▶ What is needed
Reproduce word for word the lines between those holding "Viewport: 1382px width, 1106px" and "Image resolution: width=1269", inclusive, and nothing else from the data below.

============================================================

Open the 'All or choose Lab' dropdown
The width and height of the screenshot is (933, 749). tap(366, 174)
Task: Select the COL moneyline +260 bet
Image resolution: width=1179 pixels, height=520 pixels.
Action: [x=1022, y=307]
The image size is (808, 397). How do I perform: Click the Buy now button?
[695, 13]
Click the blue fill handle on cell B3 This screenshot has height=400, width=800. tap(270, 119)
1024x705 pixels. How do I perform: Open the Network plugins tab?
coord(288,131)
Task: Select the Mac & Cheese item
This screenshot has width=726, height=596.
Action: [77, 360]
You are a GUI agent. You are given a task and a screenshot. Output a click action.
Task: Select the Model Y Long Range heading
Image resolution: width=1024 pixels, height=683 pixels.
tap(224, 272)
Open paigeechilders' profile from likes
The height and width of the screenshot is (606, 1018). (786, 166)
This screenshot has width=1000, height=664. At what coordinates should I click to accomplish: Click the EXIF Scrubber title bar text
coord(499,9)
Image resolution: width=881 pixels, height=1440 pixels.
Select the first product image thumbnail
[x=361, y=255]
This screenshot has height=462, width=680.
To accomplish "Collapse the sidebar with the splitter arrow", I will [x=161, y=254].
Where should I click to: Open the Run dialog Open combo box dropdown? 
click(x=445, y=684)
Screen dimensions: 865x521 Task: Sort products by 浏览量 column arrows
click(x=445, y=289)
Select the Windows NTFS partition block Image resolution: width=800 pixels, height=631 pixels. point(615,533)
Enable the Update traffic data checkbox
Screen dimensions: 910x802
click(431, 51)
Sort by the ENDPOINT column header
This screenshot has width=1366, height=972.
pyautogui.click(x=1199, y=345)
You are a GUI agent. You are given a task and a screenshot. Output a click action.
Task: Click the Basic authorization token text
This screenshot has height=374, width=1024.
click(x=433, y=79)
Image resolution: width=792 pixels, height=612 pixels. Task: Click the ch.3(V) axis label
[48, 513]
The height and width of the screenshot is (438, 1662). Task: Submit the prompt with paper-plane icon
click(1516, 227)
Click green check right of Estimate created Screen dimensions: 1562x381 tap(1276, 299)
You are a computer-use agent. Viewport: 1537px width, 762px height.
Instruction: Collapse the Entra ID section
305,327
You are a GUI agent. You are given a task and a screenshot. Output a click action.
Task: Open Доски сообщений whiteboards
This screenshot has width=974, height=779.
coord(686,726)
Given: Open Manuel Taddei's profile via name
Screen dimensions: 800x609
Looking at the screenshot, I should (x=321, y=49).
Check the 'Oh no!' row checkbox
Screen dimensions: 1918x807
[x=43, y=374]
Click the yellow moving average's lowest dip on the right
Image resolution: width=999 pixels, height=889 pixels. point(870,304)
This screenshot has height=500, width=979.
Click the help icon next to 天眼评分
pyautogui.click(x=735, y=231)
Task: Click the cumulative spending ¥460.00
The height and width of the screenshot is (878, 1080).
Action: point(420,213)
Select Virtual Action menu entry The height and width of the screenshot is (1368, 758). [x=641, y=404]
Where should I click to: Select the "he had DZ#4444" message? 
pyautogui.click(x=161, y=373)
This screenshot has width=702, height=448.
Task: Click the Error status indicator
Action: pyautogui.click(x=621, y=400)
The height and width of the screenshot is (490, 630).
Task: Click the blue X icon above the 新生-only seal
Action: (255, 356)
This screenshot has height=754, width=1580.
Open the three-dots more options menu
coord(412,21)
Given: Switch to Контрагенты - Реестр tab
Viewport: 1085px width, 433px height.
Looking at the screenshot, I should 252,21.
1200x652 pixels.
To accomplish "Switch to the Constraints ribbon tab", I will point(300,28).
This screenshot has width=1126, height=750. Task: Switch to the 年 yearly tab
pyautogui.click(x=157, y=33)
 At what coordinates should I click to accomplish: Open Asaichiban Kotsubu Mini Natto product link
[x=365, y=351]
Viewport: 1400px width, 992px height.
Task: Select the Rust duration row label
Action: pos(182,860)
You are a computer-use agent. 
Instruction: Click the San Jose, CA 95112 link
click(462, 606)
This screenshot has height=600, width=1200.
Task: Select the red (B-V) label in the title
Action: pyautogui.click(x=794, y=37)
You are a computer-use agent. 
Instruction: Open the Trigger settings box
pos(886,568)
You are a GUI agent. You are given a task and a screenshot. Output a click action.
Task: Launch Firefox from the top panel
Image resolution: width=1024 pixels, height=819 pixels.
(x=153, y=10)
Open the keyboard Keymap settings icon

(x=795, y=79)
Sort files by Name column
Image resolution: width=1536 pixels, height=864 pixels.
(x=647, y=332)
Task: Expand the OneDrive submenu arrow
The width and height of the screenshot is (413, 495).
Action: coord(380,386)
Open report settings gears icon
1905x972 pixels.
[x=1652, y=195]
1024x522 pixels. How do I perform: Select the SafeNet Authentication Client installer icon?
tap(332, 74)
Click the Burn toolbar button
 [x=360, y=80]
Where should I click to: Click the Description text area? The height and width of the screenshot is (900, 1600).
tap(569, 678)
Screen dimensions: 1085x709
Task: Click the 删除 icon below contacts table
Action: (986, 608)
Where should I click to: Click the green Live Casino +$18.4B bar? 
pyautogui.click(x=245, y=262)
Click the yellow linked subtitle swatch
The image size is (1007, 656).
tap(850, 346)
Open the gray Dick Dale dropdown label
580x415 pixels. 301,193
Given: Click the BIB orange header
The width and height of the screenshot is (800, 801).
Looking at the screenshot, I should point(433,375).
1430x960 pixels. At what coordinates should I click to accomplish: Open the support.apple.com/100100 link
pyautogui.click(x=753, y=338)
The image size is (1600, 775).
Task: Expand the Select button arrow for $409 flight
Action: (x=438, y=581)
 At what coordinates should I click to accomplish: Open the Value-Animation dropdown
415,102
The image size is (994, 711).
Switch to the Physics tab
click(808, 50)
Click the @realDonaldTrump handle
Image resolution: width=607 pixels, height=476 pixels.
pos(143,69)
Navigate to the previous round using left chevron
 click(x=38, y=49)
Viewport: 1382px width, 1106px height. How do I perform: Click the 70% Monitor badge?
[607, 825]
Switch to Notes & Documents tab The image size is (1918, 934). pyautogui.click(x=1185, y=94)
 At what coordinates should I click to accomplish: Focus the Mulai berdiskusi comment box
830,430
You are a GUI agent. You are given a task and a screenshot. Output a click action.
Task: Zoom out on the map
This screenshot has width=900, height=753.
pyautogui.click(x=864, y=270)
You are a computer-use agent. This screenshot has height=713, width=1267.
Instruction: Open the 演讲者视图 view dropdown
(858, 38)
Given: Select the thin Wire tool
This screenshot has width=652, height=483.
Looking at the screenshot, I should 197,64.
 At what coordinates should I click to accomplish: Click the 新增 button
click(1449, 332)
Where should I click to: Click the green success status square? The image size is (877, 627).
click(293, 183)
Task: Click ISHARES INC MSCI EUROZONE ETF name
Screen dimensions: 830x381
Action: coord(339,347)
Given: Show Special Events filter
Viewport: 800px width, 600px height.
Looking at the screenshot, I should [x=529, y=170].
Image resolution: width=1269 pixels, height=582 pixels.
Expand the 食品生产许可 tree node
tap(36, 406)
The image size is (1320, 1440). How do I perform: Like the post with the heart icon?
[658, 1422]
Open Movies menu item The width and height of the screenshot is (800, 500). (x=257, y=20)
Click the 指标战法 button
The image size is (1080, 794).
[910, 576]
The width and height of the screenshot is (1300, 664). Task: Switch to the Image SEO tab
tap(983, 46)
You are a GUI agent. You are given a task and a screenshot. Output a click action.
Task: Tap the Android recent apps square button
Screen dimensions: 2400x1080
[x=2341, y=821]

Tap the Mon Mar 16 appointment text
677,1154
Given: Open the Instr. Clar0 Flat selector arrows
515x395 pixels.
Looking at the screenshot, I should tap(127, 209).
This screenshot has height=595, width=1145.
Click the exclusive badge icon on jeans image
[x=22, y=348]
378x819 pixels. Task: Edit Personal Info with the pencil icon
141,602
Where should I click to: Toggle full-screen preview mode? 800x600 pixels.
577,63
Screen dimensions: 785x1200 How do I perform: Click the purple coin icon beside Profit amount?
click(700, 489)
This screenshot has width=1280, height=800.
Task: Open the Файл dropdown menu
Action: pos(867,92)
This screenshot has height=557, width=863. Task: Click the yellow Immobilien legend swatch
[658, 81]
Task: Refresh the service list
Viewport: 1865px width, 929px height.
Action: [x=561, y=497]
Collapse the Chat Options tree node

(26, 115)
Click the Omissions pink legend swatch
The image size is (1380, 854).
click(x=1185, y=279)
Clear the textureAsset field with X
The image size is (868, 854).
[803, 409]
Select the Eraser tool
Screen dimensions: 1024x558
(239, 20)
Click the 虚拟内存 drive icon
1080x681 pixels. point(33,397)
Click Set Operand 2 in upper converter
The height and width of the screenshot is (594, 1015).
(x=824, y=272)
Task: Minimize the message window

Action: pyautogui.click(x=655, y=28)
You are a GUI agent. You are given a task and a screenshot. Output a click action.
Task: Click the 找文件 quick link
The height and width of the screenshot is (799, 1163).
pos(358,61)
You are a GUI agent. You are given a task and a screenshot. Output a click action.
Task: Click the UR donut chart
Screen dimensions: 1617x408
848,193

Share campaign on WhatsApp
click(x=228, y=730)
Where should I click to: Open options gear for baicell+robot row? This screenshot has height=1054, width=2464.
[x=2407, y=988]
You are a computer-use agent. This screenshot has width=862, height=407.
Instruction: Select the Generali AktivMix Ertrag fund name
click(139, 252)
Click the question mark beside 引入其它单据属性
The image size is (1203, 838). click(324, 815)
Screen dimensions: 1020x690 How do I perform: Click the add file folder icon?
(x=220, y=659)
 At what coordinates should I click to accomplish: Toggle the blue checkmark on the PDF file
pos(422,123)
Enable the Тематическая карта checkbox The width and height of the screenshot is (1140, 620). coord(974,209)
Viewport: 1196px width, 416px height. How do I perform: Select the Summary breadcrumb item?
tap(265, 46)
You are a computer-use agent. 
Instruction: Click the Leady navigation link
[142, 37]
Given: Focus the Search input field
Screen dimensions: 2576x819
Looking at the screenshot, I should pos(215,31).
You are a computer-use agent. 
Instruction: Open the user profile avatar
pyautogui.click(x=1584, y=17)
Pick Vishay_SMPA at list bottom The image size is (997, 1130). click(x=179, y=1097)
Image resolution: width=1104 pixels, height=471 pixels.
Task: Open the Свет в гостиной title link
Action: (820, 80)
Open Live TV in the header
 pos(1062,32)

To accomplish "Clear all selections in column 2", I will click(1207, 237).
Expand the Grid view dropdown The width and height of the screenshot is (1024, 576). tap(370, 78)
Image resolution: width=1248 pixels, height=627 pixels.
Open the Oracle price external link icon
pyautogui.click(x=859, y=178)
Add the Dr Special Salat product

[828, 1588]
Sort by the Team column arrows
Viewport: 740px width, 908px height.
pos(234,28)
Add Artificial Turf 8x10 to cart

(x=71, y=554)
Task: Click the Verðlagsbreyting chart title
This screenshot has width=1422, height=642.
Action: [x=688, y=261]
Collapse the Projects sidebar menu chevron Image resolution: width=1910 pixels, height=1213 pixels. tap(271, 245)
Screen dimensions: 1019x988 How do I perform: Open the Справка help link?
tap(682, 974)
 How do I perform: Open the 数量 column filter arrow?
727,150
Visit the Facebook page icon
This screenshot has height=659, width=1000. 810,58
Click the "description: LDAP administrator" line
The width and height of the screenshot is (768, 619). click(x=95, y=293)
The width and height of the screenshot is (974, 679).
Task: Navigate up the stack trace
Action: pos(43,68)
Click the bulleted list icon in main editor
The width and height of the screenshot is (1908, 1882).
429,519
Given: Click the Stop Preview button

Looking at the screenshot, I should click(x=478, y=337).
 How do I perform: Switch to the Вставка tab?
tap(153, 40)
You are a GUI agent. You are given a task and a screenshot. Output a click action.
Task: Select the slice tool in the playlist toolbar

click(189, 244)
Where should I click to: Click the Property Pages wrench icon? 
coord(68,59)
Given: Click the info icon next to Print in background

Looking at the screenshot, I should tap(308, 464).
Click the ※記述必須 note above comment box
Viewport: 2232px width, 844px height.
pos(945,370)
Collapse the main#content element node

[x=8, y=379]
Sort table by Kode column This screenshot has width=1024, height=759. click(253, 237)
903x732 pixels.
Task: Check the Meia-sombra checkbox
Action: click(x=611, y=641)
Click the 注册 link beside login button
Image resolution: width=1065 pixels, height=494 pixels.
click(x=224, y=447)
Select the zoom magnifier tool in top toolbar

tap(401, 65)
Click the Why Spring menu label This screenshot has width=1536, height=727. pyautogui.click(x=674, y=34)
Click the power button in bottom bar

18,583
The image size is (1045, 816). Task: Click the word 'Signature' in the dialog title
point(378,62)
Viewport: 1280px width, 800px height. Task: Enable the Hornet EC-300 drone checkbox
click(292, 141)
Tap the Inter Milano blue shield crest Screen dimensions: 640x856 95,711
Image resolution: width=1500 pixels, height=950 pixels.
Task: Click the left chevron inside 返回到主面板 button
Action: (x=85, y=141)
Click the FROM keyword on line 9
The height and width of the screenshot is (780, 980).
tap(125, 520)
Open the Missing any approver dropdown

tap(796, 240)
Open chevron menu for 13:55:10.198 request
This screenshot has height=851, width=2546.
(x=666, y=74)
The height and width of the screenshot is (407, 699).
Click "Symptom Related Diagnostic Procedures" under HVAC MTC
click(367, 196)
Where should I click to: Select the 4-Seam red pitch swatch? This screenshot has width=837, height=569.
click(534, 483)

============================================================

▶ Your response
Viewport: 1382px width, 1106px height. How do I perform: Click the 70% Monitor badge?
[607, 825]
Switch to Notes & Documents tab The image size is (1918, 934). pyautogui.click(x=1185, y=94)
 At what coordinates should I click to accomplish: Focus the Mulai berdiskusi comment box
830,430
You are a GUI agent. You are given a task and a screenshot. Output a click action.
Task: Zoom out on the map
This screenshot has width=900, height=753.
pyautogui.click(x=864, y=270)
You are a computer-use agent. This screenshot has height=713, width=1267.
Instruction: Open the 演讲者视图 view dropdown
(858, 38)
Given: Select the thin Wire tool
This screenshot has width=652, height=483.
Looking at the screenshot, I should 197,64.
 At what coordinates should I click to accomplish: Click the 新增 button
click(1449, 332)
Where should I click to: Click the green success status square? The image size is (877, 627).
click(293, 183)
Task: Click ISHARES INC MSCI EUROZONE ETF name
Screen dimensions: 830x381
Action: coord(339,347)
Given: Show Special Events filter
Viewport: 800px width, 600px height.
Looking at the screenshot, I should [x=529, y=170].
Image resolution: width=1269 pixels, height=582 pixels.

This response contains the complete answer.